Sentence Entity Resolver for billable ICD10-CM HCC codes (Slim, JSL Medium Bert)

Description

This model maps extracted medical entities to ICD10-CM codes using sentence embeddings. This model has been augmented with synonyms, and synonyms having low cosine similarity are dropped, making the model slim. It utilises fine-tuned sbert_jsl_medium_uncased Sentence Bert Model.

Predicted Entities

Outputs 7-digit billable ICD codes. In the result, look for aux_label parameter in the metadata to get HCC status. The HCC status can be divided to get further information: billable status, hcc status, and hcc score.

Live Demo Open in Colab Download

How to use

document_assembler = DocumentAssembler().setInputCol("text").setOutputCol("document")

sbert_embedder = BertSentenceEmbeddings\
    .pretrained("sbert_jsl_medium_uncased","en","clinical/models")\
    .setInputCols(["document"])\
    .setOutputCol("sbert_embeddings")

icd10_resolver = SentenceEntityResolverModel\
    .pretrained("sbertresolve_icd10cm_slim_billable_hcc_med","en", "clinical/models")\
    .setInputCols(["document", "sbert_embeddings"])\
    .setOutputCol("icd10cm_code")\
    .setDistanceFunction("EUCLIDEAN")\
    .setReturnCosineDistances(True)

bert_pipeline_icd = Pipeline(stages = [document_assembler, sbert_embedder, icd10_resolver]) 

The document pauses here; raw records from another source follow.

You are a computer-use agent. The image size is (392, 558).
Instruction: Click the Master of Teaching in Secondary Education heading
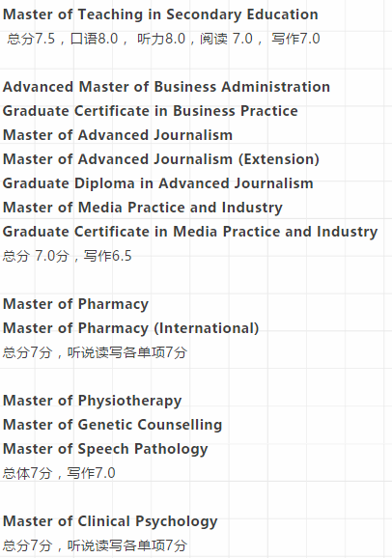(160, 14)
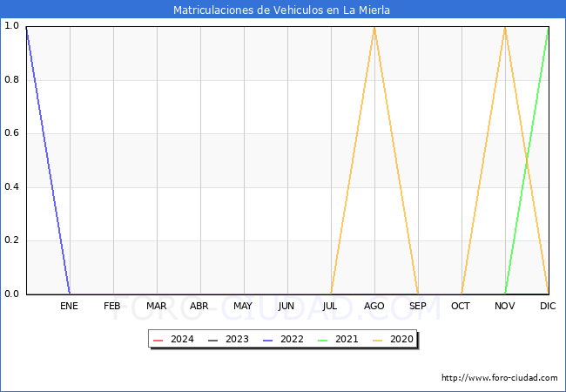The width and height of the screenshot is (566, 392).
Task: Click the 2021 legend text label
Action: click(347, 340)
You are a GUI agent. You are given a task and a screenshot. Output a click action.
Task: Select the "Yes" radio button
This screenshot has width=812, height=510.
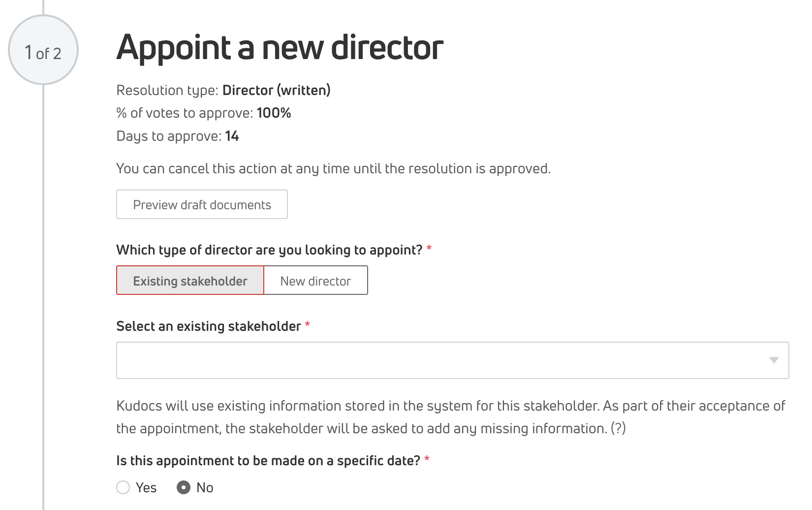click(x=123, y=487)
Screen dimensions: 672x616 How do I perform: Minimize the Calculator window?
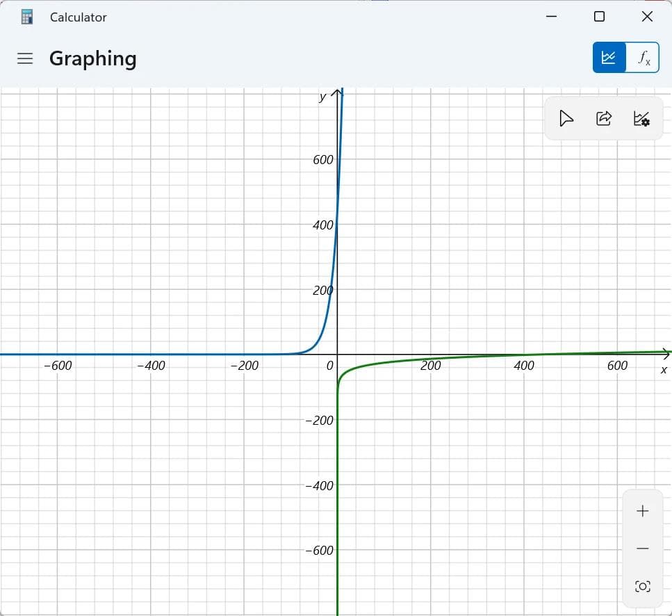551,17
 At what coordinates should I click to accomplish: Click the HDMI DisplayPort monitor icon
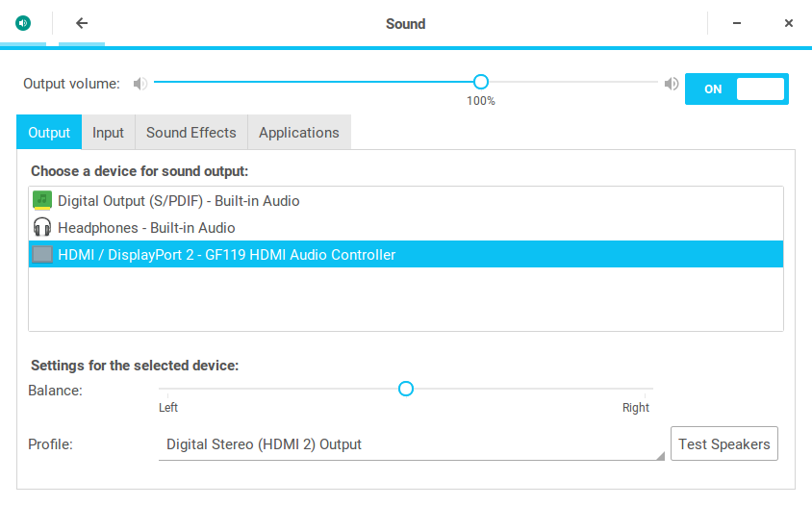pos(42,255)
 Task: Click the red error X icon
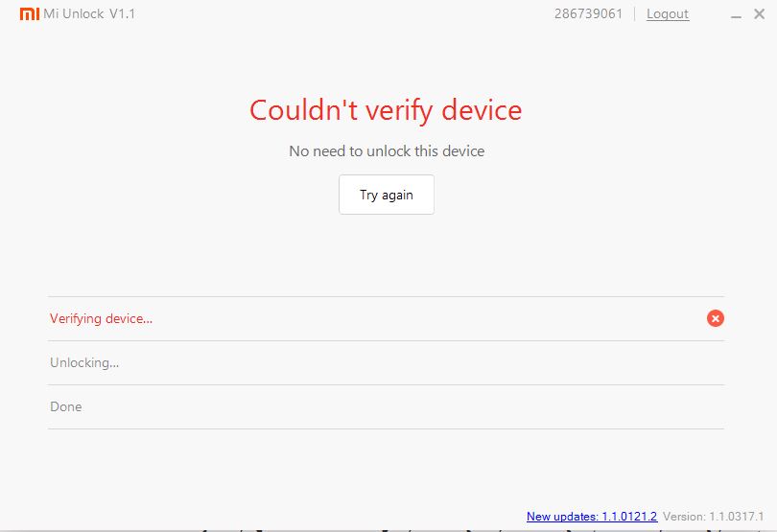(715, 318)
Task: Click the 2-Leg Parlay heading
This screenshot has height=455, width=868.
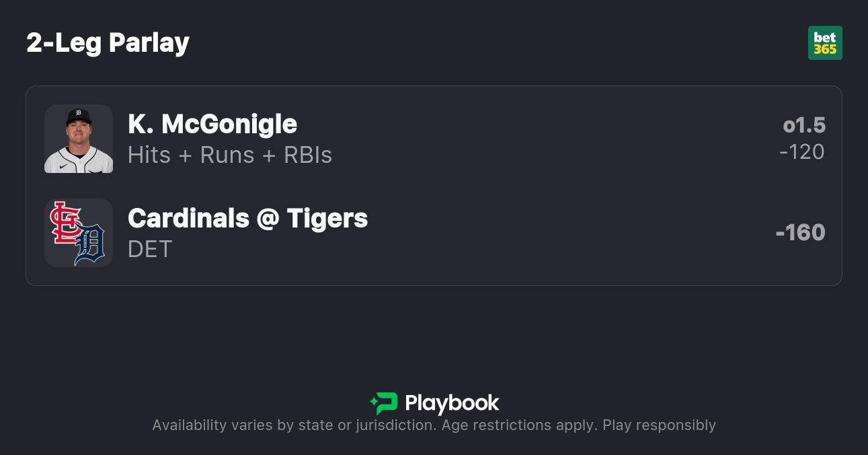Action: (x=108, y=43)
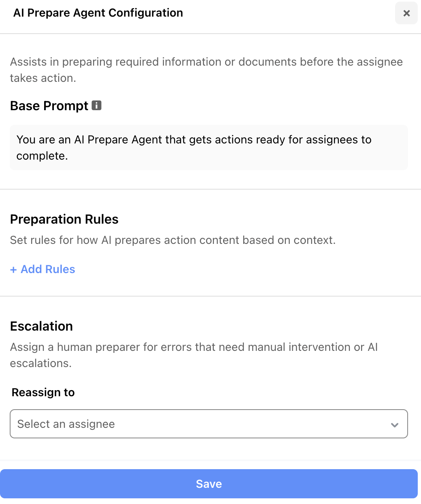Click the Preparation Rules heading
Viewport: 421px width, 504px height.
coord(64,219)
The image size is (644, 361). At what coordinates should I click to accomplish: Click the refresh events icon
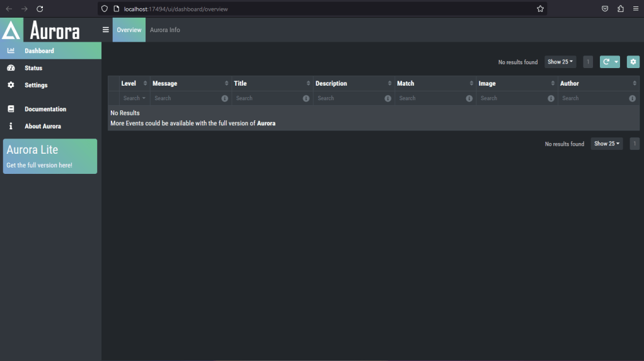[606, 62]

data = spark.createDataFrame([["metastatic lung cancer"]]).toDF("text") 

results = bert_pipeline_icd.fit(data).transform(data)

val document_assembler = DocumentAssembler()
    .setInputCol("text")
    .setOutputCol("document")

val sbert_embedder = BertSentenceEmbeddings
    .pretrained("sbert_jsl_medium_uncased","en","clinical/models")
    .setInputCols(Array("document"))
    .setOutputCol("sbert_embeddings")

val icd10_resolver = SentenceEntityResolverModel
    .pretrained("sbertresolve_icd10cm_slim_billable_hcc_med","en", "clinical/models") 
    .setInputCols(Array("document", "sbert_embeddings")) 
    .setOutputCol("icd10cm_code")
    .setDistanceFunction("EUCLIDEAN")
    .setReturnCosineDistances(True)

val bert_pipeline_icd = new Pipeline().setStages(Array(document_assembler, sbert_embedder, icd10_resolver))

val data = Seq("metastatic lung cancer").toDF("text")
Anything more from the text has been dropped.